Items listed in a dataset
--------------------------------------------------

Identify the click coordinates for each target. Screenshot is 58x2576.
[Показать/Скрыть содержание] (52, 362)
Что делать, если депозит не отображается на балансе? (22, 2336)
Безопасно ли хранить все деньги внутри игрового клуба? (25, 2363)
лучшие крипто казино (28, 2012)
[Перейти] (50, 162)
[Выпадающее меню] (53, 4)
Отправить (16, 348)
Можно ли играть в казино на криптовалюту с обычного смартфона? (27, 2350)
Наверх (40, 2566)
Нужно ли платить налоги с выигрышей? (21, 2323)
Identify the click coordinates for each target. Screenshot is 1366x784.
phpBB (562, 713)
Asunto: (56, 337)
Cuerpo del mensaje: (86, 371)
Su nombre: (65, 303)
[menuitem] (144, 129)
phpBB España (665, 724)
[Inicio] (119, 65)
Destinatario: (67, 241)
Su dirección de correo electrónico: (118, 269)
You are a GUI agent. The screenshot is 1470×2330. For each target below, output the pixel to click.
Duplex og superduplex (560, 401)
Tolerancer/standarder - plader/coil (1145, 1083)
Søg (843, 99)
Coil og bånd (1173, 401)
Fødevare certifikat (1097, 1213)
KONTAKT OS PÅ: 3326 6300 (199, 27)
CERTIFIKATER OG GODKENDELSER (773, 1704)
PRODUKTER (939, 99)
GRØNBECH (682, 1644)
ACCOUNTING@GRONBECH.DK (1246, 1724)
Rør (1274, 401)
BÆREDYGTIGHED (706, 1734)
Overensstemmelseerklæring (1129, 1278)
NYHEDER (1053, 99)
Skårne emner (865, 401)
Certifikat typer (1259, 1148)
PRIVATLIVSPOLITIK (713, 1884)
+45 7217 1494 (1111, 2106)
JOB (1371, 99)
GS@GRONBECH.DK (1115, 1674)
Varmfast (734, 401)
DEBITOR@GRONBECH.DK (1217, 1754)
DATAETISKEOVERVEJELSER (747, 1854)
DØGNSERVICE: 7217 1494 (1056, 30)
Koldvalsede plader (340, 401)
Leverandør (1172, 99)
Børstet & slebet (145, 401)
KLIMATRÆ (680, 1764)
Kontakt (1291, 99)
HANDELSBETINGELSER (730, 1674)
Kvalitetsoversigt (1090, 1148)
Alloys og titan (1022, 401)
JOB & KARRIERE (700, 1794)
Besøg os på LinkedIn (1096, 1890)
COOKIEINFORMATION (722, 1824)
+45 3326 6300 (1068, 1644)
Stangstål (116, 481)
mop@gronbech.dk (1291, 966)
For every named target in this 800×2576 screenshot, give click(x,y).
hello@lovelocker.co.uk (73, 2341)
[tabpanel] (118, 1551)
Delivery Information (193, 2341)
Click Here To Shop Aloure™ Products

--------------------------------------------------

• **EXERCISE DESCRIPTION**
Each line above is to be restated exactly.

• **PROBLEM SOLUTION**
Identify the click coordinates for each target. Screenshot is 58x2576.
[Показать/Скрыть содержание] (52, 362)
Что делать, если депозит не отображается на балансе? (22, 2336)
Безопасно ли хранить все деньги внутри игрового клуба? (25, 2363)
лучшие крипто казино (28, 2012)
[Перейти] (50, 162)
[Выпадающее меню] (53, 4)
Отправить (16, 348)
Можно ли играть в казино на криптовалюту с обычного смартфона? (27, 2350)
Наверх (40, 2566)
Нужно ли платить налоги с выигрышей? (21, 2323)
Identify the click coordinates for each target. Screenshot is 1366x784.
phpBB (562, 713)
Asunto: (56, 337)
Cuerpo del mensaje: (86, 371)
Su nombre: (65, 303)
[menuitem] (144, 129)
phpBB España (665, 724)
[Inicio] (119, 65)
Destinatario: (67, 241)
Su dirección de correo electrónico: (118, 269)
You are a GUI agent. The screenshot is 1470×2330. For each target below, output the pixel to click.
Duplex og superduplex (560, 401)
Tolerancer/standarder - plader/coil (1145, 1083)
Søg (843, 99)
Coil og bånd (1173, 401)
Fødevare certifikat (1097, 1213)
KONTAKT OS PÅ: 3326 6300 (199, 27)
CERTIFIKATER OG GODKENDELSER (773, 1704)
PRODUKTER (939, 99)
GRØNBECH (682, 1644)
ACCOUNTING@GRONBECH.DK (1246, 1724)
Rør (1274, 401)
BÆREDYGTIGHED (706, 1734)
Overensstemmelseerklæring (1129, 1278)
NYHEDER (1053, 99)
Skårne emner (865, 401)
Certifikat typer (1259, 1148)
PRIVATLIVSPOLITIK (713, 1884)
+45 7217 1494 (1111, 2106)
JOB (1371, 99)
GS@GRONBECH.DK (1115, 1674)
Varmfast (734, 401)
DEBITOR@GRONBECH.DK (1217, 1754)
DATAETISKEOVERVEJELSER (747, 1854)
DØGNSERVICE: 7217 1494 (1056, 30)
Koldvalsede plader (340, 401)
Leverandør (1172, 99)
Børstet & slebet (145, 401)
KLIMATRÆ (680, 1764)
Kontakt (1291, 99)
HANDELSBETINGELSER (730, 1674)
Kvalitetsoversigt (1090, 1148)
Alloys og titan (1022, 401)
JOB & KARRIERE (700, 1794)
Besøg os på LinkedIn (1096, 1890)
COOKIEINFORMATION (722, 1824)
+45 3326 6300 (1068, 1644)
Stangstål (116, 481)
mop@gronbech.dk (1291, 966)
For every named target in this 800×2576 screenshot, give click(x,y).
hello@lovelocker.co.uk (73, 2341)
[tabpanel] (118, 1551)
Delivery Information (193, 2341)
Click Here To Shop Aloure™ Products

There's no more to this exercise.